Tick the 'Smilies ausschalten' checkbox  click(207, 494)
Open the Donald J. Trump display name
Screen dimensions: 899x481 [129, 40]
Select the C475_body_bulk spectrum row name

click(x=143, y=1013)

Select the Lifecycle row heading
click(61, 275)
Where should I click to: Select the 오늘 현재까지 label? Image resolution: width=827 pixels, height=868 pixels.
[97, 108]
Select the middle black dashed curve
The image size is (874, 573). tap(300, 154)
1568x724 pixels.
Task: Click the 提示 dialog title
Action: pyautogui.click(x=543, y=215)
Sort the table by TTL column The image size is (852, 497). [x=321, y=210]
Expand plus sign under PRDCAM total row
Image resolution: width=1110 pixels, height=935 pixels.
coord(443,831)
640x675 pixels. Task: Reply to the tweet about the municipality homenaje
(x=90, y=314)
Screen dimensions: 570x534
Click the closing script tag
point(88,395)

----------

» INSTRUCTIONS FOR THE TASK: Take the line that holds "Expand plus sign under PRDCAM total row" as the first line and the last line of the data as the final one. Retype everything between, both included, exactly.

» EXERCISE SOLUTION:
Expand plus sign under PRDCAM total row
Image resolution: width=1110 pixels, height=935 pixels.
coord(443,831)
640x675 pixels. Task: Reply to the tweet about the municipality homenaje
(x=90, y=314)
Screen dimensions: 570x534
Click the closing script tag
point(88,395)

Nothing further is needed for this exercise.